The title of Twos, on the other hand, receives an on-the-spot heavy sigh, some snide remarks, and expressions of sympathy for the parents and caregivers. Not fair, I say. Because… although Twos are definitely a different animal, they are not really all that terrible.

I see Twos as being both a baby and a little child… with the benefits of both, including lots of cuddles, still being under a degree of parental control, having independence, and the ability to communicate. Plus, you don’t have many of the unfavorable aspects of either of these stages… the continual arguing over why we can’t wear a flimsy Halloween costume when it’s only 12 degrees outside or the constant needs of an infant.

self dress

If we believe the terrible twos stereotype, then we will be anticipating it. Sure, there are going to be outbursts, angry moments, and meltdowns. But because of our pre-determined mindset, we may approach these with less understanding and care. Our negative expectations drive a self-fulfilling prophecy… and THAT can make things ugly.

Truth be told, two year-olds can be difficult sometimes because of how complicated and constantly new and exciting their life is. All of a sudden, they have an honest to goodness personality, with their own preferences and tastes. Their minds and bodies are growing and they are highly motivated to try new things and challenge themselves.

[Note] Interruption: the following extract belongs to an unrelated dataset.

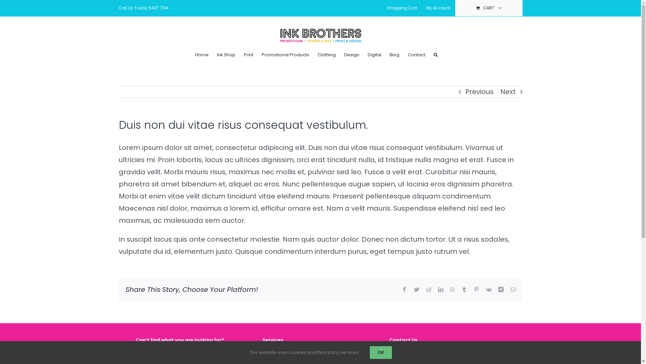  Describe the element at coordinates (381, 352) in the screenshot. I see `'OK'` at that location.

During their second year, children experience a language explosion and they will learn that words have power. With all these new things to experience and learn, it can be overwhelming.

I told my students to think back to a time when they had to learn a totally new and different skill. I asked if they got it right the first or second time they tried. And, how they felt when they just weren’t getting it at all… frustrated, right? Did they ever curse or cry or even scream? Well, of course. Learning something entirely new is difficult. Now, think about how hard it is for Twos, when their whole life is something new.

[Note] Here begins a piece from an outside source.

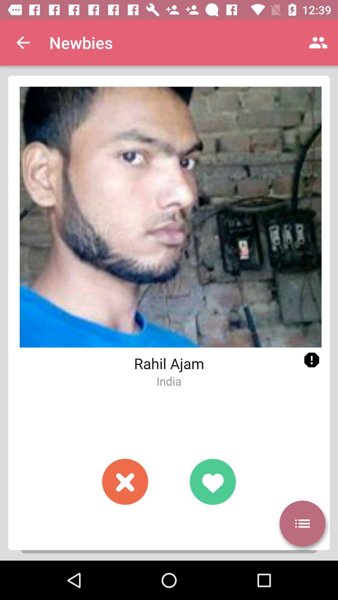 Image resolution: width=338 pixels, height=600 pixels. What do you see at coordinates (212, 481) in the screenshot?
I see `swipe right i like them` at bounding box center [212, 481].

How about a new mindset, then. Instead of labeling them as terrible, let’s see them as beginners, hard workers, and simply incredible little humans who deserve our patience, care, love, and respect.

happy twos

                                                       

Last modified on
Rate this blog entry:

Debra Pierce is professor of Early Childhood Education at Ivy Tech Community College of Indiana. Ivy Tech is the nation's largest singly accredited statewide community college systems, serving nearly 200,000 students annually.

Her professional background has always involved children, over the past 40 years, having been a primary grades teacher in the Chicago Public School system, a teacher of 3 and 4 year-olds in a NAEYC accredited preschool for 15 years, and a certified Parent Educator for the National Parents as Teachers Program.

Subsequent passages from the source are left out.